WHAT YOU NEED TO DO
Please retype all the records below exactly as they read.

EXTRACTED MATERIAL

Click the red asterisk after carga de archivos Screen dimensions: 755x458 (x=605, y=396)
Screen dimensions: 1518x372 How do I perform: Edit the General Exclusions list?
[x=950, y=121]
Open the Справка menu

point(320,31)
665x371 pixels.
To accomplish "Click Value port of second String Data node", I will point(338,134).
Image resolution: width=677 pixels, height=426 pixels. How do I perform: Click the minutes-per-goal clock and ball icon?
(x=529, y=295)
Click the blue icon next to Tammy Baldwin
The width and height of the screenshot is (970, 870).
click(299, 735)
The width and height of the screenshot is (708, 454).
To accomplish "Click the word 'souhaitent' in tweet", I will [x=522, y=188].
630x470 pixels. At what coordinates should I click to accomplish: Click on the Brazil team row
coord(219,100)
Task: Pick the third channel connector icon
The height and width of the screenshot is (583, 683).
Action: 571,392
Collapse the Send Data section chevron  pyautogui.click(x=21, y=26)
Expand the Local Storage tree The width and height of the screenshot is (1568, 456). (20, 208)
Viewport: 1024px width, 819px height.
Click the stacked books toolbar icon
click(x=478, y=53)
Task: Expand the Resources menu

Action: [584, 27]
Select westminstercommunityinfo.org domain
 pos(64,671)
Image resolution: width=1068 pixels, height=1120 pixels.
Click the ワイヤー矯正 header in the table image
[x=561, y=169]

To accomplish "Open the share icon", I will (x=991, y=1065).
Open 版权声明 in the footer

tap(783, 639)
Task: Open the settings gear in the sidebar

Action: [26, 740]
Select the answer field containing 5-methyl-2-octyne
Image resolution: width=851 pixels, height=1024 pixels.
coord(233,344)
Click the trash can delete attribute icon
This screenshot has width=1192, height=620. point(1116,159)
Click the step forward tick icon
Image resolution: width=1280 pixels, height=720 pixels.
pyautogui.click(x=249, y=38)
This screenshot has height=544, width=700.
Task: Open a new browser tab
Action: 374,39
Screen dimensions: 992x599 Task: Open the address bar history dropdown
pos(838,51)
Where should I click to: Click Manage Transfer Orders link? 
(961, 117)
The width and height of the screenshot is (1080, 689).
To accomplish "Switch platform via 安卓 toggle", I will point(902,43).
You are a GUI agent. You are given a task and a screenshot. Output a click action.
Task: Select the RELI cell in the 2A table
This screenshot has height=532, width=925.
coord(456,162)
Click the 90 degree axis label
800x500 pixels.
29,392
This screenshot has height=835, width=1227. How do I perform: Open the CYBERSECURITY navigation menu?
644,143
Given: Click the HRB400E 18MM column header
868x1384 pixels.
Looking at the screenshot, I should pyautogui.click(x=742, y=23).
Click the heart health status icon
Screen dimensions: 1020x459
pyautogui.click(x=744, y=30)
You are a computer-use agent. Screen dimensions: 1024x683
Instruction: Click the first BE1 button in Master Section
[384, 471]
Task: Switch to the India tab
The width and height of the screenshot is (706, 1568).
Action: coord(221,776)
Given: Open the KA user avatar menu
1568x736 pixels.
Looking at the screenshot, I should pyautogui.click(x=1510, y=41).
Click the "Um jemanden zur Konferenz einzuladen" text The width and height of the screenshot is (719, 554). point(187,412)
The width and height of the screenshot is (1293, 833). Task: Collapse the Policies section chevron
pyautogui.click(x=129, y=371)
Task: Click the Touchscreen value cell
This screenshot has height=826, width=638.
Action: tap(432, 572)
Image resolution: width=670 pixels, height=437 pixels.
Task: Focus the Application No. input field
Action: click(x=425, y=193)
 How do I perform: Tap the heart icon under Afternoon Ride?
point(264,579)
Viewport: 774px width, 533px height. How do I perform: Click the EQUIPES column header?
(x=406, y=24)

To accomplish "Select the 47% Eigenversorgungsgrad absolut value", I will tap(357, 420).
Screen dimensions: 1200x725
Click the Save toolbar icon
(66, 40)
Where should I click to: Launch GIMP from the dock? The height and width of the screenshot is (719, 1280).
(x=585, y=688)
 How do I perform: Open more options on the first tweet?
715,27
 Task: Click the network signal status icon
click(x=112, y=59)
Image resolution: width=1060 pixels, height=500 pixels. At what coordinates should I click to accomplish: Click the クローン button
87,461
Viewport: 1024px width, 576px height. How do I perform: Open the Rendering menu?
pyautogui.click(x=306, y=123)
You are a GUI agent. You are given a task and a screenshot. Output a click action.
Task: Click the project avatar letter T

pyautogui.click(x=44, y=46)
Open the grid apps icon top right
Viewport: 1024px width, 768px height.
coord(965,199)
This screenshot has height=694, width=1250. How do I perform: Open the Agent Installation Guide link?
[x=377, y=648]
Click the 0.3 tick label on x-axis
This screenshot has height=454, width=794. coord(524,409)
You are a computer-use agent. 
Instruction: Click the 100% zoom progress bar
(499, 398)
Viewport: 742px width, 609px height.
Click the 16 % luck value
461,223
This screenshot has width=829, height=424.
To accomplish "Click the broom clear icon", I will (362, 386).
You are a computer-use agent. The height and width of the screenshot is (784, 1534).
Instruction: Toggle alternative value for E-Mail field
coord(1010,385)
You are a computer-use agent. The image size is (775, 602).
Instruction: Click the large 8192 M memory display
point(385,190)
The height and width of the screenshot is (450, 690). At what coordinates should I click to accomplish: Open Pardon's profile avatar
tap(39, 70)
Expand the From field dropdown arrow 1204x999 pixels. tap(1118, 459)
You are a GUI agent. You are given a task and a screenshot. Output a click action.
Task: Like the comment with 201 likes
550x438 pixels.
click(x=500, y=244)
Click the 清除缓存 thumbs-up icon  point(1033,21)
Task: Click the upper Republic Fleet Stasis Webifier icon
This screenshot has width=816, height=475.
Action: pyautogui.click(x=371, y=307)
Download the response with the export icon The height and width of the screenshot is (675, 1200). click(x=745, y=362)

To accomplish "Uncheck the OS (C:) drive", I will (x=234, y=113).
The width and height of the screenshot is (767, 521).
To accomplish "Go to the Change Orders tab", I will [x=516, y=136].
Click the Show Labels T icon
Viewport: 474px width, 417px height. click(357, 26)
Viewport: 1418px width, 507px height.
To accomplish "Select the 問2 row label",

YOUR SOLUTION
Click the red asterisk after carga de archivos Screen dimensions: 755x458 (x=605, y=396)
Screen dimensions: 1518x372 How do I perform: Edit the General Exclusions list?
[x=950, y=121]
Open the Справка menu

point(320,31)
665x371 pixels.
To accomplish "Click Value port of second String Data node", I will point(338,134).
Image resolution: width=677 pixels, height=426 pixels. How do I perform: Click the minutes-per-goal clock and ball icon?
(x=529, y=295)
Click the blue icon next to Tammy Baldwin
The width and height of the screenshot is (970, 870).
click(299, 735)
The width and height of the screenshot is (708, 454).
To accomplish "Click the word 'souhaitent' in tweet", I will [x=522, y=188].
630x470 pixels. At what coordinates should I click to accomplish: Click on the Brazil team row
coord(219,100)
Task: Pick the third channel connector icon
The height and width of the screenshot is (583, 683).
Action: 571,392
Collapse the Send Data section chevron  pyautogui.click(x=21, y=26)
Expand the Local Storage tree The width and height of the screenshot is (1568, 456). (20, 208)
Viewport: 1024px width, 819px height.
Click the stacked books toolbar icon
click(x=478, y=53)
Task: Expand the Resources menu

Action: [584, 27]
Select westminstercommunityinfo.org domain
 pos(64,671)
Image resolution: width=1068 pixels, height=1120 pixels.
Click the ワイヤー矯正 header in the table image
[x=561, y=169]

To accomplish "Open the share icon", I will (x=991, y=1065).
Open 版权声明 in the footer

tap(783, 639)
Task: Open the settings gear in the sidebar

Action: [26, 740]
Select the answer field containing 5-methyl-2-octyne
Image resolution: width=851 pixels, height=1024 pixels.
coord(233,344)
Click the trash can delete attribute icon
This screenshot has width=1192, height=620. point(1116,159)
Click the step forward tick icon
Image resolution: width=1280 pixels, height=720 pixels.
pyautogui.click(x=249, y=38)
This screenshot has height=544, width=700.
Task: Open a new browser tab
Action: 374,39
Screen dimensions: 992x599 Task: Open the address bar history dropdown
pos(838,51)
Where should I click to: Click Manage Transfer Orders link? 
(961, 117)
The width and height of the screenshot is (1080, 689).
To accomplish "Switch platform via 安卓 toggle", I will point(902,43).
You are a GUI agent. You are given a task and a screenshot. Output a click action.
Task: Select the RELI cell in the 2A table
This screenshot has height=532, width=925.
coord(456,162)
Click the 90 degree axis label
800x500 pixels.
29,392
This screenshot has height=835, width=1227. How do I perform: Open the CYBERSECURITY navigation menu?
644,143
Given: Click the HRB400E 18MM column header
868x1384 pixels.
Looking at the screenshot, I should pyautogui.click(x=742, y=23).
Click the heart health status icon
Screen dimensions: 1020x459
pyautogui.click(x=744, y=30)
You are a computer-use agent. Screen dimensions: 1024x683
Instruction: Click the first BE1 button in Master Section
[384, 471]
Task: Switch to the India tab
The width and height of the screenshot is (706, 1568).
Action: coord(221,776)
Given: Open the KA user avatar menu
1568x736 pixels.
Looking at the screenshot, I should pyautogui.click(x=1510, y=41).
Click the "Um jemanden zur Konferenz einzuladen" text The width and height of the screenshot is (719, 554). point(187,412)
The width and height of the screenshot is (1293, 833). Task: Collapse the Policies section chevron
pyautogui.click(x=129, y=371)
Task: Click the Touchscreen value cell
This screenshot has height=826, width=638.
Action: tap(432, 572)
Image resolution: width=670 pixels, height=437 pixels.
Task: Focus the Application No. input field
Action: click(x=425, y=193)
 How do I perform: Tap the heart icon under Afternoon Ride?
point(264,579)
Viewport: 774px width, 533px height. How do I perform: Click the EQUIPES column header?
(x=406, y=24)

To accomplish "Select the 47% Eigenversorgungsgrad absolut value", I will tap(357, 420).
Screen dimensions: 1200x725
Click the Save toolbar icon
(66, 40)
Where should I click to: Launch GIMP from the dock? The height and width of the screenshot is (719, 1280).
(x=585, y=688)
 How do I perform: Open more options on the first tweet?
715,27
 Task: Click the network signal status icon
click(x=112, y=59)
Image resolution: width=1060 pixels, height=500 pixels. At what coordinates should I click to accomplish: Click the クローン button
87,461
Viewport: 1024px width, 576px height. How do I perform: Open the Rendering menu?
pyautogui.click(x=306, y=123)
You are a GUI agent. You are given a task and a screenshot. Output a click action.
Task: Click the project avatar letter T

pyautogui.click(x=44, y=46)
Open the grid apps icon top right
Viewport: 1024px width, 768px height.
coord(965,199)
This screenshot has height=694, width=1250. How do I perform: Open the Agent Installation Guide link?
[x=377, y=648]
Click the 0.3 tick label on x-axis
This screenshot has height=454, width=794. coord(524,409)
You are a computer-use agent. 
Instruction: Click the 100% zoom progress bar
(499, 398)
Viewport: 742px width, 609px height.
Click the 16 % luck value
461,223
This screenshot has width=829, height=424.
To accomplish "Click the broom clear icon", I will (362, 386).
You are a computer-use agent. The height and width of the screenshot is (784, 1534).
Instruction: Toggle alternative value for E-Mail field
coord(1010,385)
You are a computer-use agent. The image size is (775, 602).
Instruction: Click the large 8192 M memory display
point(385,190)
The height and width of the screenshot is (450, 690). At what coordinates should I click to accomplish: Open Pardon's profile avatar
tap(39, 70)
Expand the From field dropdown arrow 1204x999 pixels. tap(1118, 459)
You are a GUI agent. You are given a task and a screenshot. Output a click action.
Task: Like the comment with 201 likes
550x438 pixels.
click(x=500, y=244)
Click the 清除缓存 thumbs-up icon  point(1033,21)
Task: Click the upper Republic Fleet Stasis Webifier icon
This screenshot has width=816, height=475.
Action: pyautogui.click(x=371, y=307)
Download the response with the export icon The height and width of the screenshot is (675, 1200). click(x=745, y=362)

To accomplish "Uncheck the OS (C:) drive", I will (x=234, y=113).
The width and height of the screenshot is (767, 521).
To accomplish "Go to the Change Orders tab", I will [x=516, y=136].
Click the Show Labels T icon
Viewport: 474px width, 417px height. click(357, 26)
Viewport: 1418px width, 507px height.
To accomplish "Select the 問2 row label",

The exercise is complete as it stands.